Girls on the Run, which is sponsored nationally by companies like Kellogg’s and New Balance, makes it easy for new schools to hop aboard. All the girls have to do is pay a fee of $35, and that includes the 5K race registration, a Girls on the Run T-shirt, a Wondergirl 5K T-shirt, a water bottle, an end-of-the-season banquet and all the lessons. A parent of one of the girls on the Cactus Valley team even volunteered to buy all the girls T-shirts to wear when they run the Wondergirl 5K so they will look like a team.
For coaches, Simon and her assistants received binders complete with lesson plans, training schedules and everything they need to get the girls ready for their 5K run.
“From a logistical teaching standpoint, it’s awesome,” Simon said. “It’s not any extra work.”
In Colorado, Girls on the Run has two offices, one out of Denver and one in the Grand Valley. The Grand Valley chapter — which was created in 2000 — includes 26 schools in the Grand Junction area, nine in Montrose County, three in Delta County and one in Gunnison, one in Silt and even one in Silverton.
The only negative part of the first season in the Girls on the Run program has been the snowy and cold weather this spring. It has made Simon rethink participating in the spring session.
“We will probably do it next fall instead of the spring because the weather is so unpredictable in the spring,” she said.
Training days
Running is just the tip of the iceberg in Girls on the Run. While the organization is based around the premises of getting girls to live healthier lives by running, its overall objective is to help girls become stronger in every facet of their lives and mature into well-rounded women.

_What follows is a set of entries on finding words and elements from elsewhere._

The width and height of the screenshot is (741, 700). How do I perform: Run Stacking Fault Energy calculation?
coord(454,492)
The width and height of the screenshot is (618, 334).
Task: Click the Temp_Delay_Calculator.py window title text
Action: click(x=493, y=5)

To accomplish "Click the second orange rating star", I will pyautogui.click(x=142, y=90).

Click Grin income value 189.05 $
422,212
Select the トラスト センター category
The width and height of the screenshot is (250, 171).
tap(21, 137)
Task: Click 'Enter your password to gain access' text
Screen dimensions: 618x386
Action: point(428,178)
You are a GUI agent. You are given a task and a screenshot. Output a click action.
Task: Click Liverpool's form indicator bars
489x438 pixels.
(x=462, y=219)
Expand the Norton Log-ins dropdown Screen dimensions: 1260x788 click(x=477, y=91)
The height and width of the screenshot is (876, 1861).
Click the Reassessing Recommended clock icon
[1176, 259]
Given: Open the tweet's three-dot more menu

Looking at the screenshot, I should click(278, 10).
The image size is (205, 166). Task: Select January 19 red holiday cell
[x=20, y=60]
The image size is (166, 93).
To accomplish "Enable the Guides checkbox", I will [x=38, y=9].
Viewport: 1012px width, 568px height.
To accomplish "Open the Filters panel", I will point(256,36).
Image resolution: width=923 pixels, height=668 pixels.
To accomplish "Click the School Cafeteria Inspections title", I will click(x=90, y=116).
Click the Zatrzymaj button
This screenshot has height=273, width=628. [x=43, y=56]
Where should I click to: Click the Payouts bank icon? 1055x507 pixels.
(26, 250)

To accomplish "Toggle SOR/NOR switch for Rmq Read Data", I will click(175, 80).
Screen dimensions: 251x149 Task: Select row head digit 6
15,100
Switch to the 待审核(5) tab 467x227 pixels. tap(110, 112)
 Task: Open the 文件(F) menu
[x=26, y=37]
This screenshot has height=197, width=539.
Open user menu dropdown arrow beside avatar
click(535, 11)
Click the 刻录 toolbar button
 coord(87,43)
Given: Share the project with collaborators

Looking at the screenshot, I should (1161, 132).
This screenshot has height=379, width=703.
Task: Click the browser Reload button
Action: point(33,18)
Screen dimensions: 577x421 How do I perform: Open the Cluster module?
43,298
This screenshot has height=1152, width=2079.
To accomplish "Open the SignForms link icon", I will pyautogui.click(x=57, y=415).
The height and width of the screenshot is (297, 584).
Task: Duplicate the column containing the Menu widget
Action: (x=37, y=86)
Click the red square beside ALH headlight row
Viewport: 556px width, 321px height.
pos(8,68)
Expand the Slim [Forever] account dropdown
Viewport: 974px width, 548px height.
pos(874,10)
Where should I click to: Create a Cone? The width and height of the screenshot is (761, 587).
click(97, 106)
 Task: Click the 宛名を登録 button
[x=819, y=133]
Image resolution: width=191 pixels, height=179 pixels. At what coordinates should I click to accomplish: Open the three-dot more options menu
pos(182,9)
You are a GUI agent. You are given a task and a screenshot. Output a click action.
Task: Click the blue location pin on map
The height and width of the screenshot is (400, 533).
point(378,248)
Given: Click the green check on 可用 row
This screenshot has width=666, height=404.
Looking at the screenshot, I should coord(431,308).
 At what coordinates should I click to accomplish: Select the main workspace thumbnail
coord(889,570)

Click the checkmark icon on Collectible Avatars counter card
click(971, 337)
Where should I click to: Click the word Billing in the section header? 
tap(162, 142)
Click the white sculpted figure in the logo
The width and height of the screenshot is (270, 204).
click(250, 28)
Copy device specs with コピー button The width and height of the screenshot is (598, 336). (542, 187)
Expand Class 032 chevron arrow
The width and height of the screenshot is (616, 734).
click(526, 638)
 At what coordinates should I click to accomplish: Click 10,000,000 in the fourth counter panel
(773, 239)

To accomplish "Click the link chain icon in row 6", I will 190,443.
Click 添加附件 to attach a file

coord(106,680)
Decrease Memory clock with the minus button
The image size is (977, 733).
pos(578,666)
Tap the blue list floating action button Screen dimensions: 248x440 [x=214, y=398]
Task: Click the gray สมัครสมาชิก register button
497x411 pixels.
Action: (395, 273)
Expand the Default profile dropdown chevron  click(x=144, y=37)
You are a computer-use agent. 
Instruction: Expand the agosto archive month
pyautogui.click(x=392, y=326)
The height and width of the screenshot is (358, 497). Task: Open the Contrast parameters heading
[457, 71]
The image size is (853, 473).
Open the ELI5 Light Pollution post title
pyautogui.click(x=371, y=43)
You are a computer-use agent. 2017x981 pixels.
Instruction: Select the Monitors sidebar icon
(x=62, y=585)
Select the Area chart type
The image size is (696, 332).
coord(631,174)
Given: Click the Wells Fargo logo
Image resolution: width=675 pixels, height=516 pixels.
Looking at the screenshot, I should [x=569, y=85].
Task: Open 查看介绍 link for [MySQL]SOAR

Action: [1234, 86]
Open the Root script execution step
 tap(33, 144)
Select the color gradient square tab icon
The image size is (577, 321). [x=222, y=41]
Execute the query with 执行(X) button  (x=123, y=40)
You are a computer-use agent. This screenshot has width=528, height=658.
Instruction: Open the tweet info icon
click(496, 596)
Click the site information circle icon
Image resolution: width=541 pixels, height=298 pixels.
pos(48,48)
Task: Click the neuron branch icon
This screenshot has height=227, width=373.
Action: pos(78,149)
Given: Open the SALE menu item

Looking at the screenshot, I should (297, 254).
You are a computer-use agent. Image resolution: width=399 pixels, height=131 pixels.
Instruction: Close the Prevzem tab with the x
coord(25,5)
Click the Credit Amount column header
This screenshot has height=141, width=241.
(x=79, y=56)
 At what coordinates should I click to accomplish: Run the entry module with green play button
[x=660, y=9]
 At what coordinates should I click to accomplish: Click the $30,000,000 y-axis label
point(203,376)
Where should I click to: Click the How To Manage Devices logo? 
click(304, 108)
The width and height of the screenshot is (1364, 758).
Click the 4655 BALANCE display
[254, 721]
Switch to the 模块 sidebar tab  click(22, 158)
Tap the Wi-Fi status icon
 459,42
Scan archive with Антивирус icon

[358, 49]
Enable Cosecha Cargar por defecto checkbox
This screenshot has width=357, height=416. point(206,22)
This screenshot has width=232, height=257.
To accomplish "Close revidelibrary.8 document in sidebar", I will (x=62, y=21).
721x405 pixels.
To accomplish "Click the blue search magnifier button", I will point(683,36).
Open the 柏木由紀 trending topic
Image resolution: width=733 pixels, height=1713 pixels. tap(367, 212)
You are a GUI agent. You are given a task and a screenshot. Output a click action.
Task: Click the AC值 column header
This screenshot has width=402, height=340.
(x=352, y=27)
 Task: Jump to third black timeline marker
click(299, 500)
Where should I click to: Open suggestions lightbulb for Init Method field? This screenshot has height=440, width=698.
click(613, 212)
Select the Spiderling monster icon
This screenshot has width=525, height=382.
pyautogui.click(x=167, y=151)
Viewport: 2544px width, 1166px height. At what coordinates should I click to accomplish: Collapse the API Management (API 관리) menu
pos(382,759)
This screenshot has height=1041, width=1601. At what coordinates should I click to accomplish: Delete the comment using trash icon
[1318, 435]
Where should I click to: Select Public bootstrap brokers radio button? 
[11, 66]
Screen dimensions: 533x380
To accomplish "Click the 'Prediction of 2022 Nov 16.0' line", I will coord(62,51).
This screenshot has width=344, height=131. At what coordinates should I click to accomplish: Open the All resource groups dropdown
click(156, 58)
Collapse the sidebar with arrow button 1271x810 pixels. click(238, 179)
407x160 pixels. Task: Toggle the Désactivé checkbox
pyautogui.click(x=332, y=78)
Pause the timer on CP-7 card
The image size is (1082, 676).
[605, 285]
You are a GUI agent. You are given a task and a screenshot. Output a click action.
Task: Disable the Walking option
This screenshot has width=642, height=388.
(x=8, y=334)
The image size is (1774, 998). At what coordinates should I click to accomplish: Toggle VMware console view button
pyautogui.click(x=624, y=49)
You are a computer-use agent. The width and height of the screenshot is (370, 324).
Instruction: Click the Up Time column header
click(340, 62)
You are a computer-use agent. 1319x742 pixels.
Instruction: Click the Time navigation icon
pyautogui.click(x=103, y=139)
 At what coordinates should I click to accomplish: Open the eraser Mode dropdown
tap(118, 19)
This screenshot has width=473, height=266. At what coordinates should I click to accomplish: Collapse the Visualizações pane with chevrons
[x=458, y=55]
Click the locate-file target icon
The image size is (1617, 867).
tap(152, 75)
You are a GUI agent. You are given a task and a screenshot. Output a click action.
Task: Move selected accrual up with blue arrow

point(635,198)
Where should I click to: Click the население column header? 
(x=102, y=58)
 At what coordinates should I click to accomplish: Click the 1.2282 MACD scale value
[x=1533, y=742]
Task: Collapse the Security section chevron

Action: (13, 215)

“We have learned about a lot of other things like to respect and how to run in silence,” said Jenny Call, a fourth-grader at Cactus Valley.
“And not doing drugs like tobacco or marijuana. And we play lots of games, too,” said Natalie Dougherty, a third-grader.
Each one-hour-and-15-minute training session starts with a lesson where the coaches gather the girls and educate them on a topic ranging from being a better listener to eliminating negative thoughts.
“Each lesson has a different theme, and they all relate pretty much just to being a girl and what it takes to have a healthy lifestyle and making good healthy choices mentally, physically, nutritionally. Just girl stuff,” Simon said. “Making girls strong and proud and understanding themselves and people and their bodies and all that beautiful stuff.”
Then the group does a warm-up exercise incorporating the lesson, like playing telephone to show the importance of good listening or writing down negative thoughts and then doing a relay race centered on throwing away their “negative Nelly voice” — as Simon calls it. The warm-up includes some cardiovascular work to act as a warm-up before the girls run as well.
Then comes the run.
On Wednesday, the Cactus Valley girls were trying to run two miles. After the first lap, the girls were nothing but smiles. As the run progressed, some of the smiles began to fade and some of the girls began to walk. With coaches and their schoolmates encouraging them on, everyone pressed on and completed the training.
For the girls, Girls on the Run has helped them make more friends, get outside and run and learn valuable lessons that will help them live better lives. For the coaches, its rewarding to see the power it brings to all who participate.
“You guys are the ones that keep us going,” Simon told her girls on Wednesday. “You are so special, you don’t even know. You are inspiring.”
Girls on the Run
• A nationwide nonprofit program that started in 1996 and was picked up in the Grand Valley in 2000.
• Its goal is to “encourage preteen girls to develop self-respect and healthy lifestyles through running, with curricula to address all aspects of girls’ development — their physical, emotional, mental, social and spiritual well-being.”
• Now the program has been adopted by more than 40 schools on the Western Slope, including Cactus Valley Elementary School in Silt.